Cette solidité du marché du travail a provoqué une tension immédiate sur les rendements obligataires. Selon Telemundo, les taux des bons du Trésor ont atteint leurs plus hauts niveaux depuis la fin du mois de mai, avec une pression haussière sur les taux à 10 ans, désormais au-dessus de 4,5 %, et ceux à 30 ans dépassant les 5 %. Cette hausse du coût du crédit pèse mécaniquement sur les entreprises technologiques, dont le modèle repose souvent sur d’importants besoins de financement pour soutenir leurs infrastructures d’IA. Le marché intègre désormais une probabilité supérieure à 60 % d’une hausse des taux de la Fed d’ici la fin de l’année, selon les données de CME FedWatch citées par le San Antonio Express-News.
L’ombre de l’introduction en bourse de SpaceX
Au-delà des indicateurs macroéconomiques, le marché se prépare à un événement majeur qui pourrait redistribuer les cartes : l’introduction en bourse de SpaceX. Avec une valorisation estimée à 1,77 billion de dollars, cette opération est perçue par les analystes comme un test crucial pour l’appétit de Wall Street envers les géants de la technologie et de l’espace.

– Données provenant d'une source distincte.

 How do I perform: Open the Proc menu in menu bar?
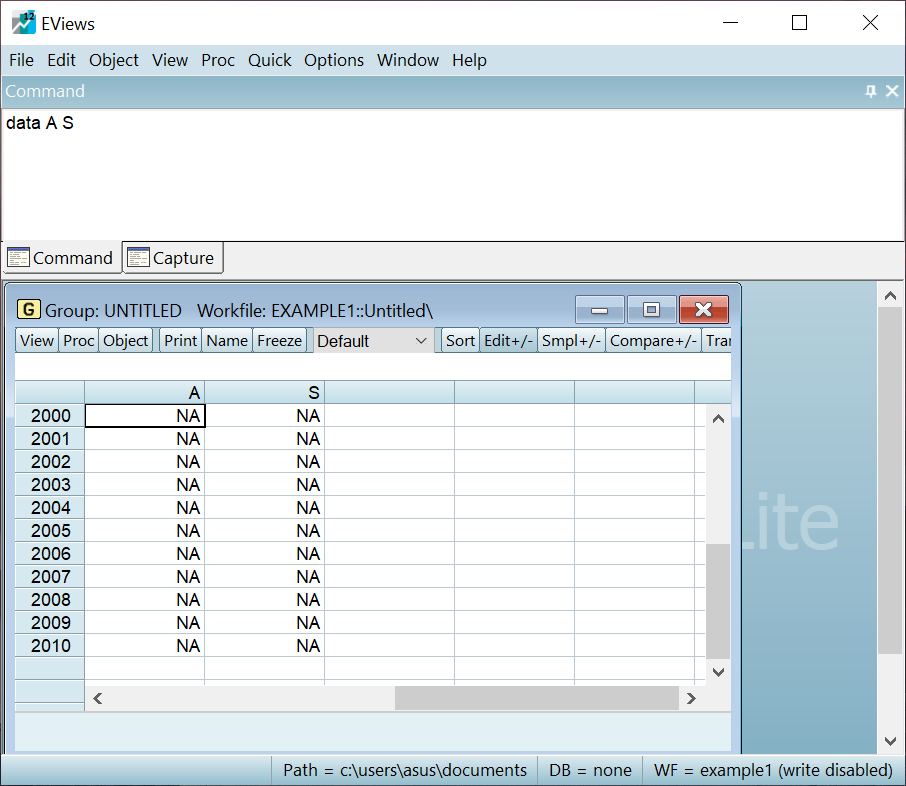[x=217, y=60]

Le calendrier est particulièrement serré. Comme le détaille Telemundo, SpaceX prévoit de lever 75 milliards de dollars, un montant record, juste avant que d’autres acteurs majeurs comme Anthropic et OpenAI ne tentent de solliciter le marché plus tard cette année. Cette concentration d’opérations financières de grande envergure suscite des inquiétudes quant à la stabilité des fonds de pension et à la capacité du marché à absorber de tels flux de capitaux dans un contexte de taux élevés.
Rotation sectorielle et perspectives immédiates
Face à l’incertitude, les investisseurs ont opéré une rotation vers des valeurs plus défensives. Les entreprises de consommation courante, telles que Coca-Cola, Colgate-Palmolive et Johnson & Johnson, ont réussi à tirer leur épingle du jeu en clôturant la séance en territoire positif. Cette stratégie de repli vers des secteurs moins sensibles aux cycles économiques marque une rupture avec l’optimisme effréné qui dominait le début de l’année.
Pour les trente prochains jours, toute l’attention se portera sur la réunion de la Réserve fédérale prévue les 16 et 17 juin, la première présidée par Kevin Warsh. Bien que le consensus table sur une stabilité des taux à court terme, la pression exercée par le président Donald Trump en faveur d’une réduction des coûts d’emprunt continue de créer une dissonance entre les attentes politiques et les réalités économiques confirmées par les chiffres de l’emploi. Le marché, désormais échaudé, attend de voir si la Fed privilégiera la lutte contre l’inflation ou le soutien à une croissance qui, malgré les turbulences boursières, refuse de ralentir.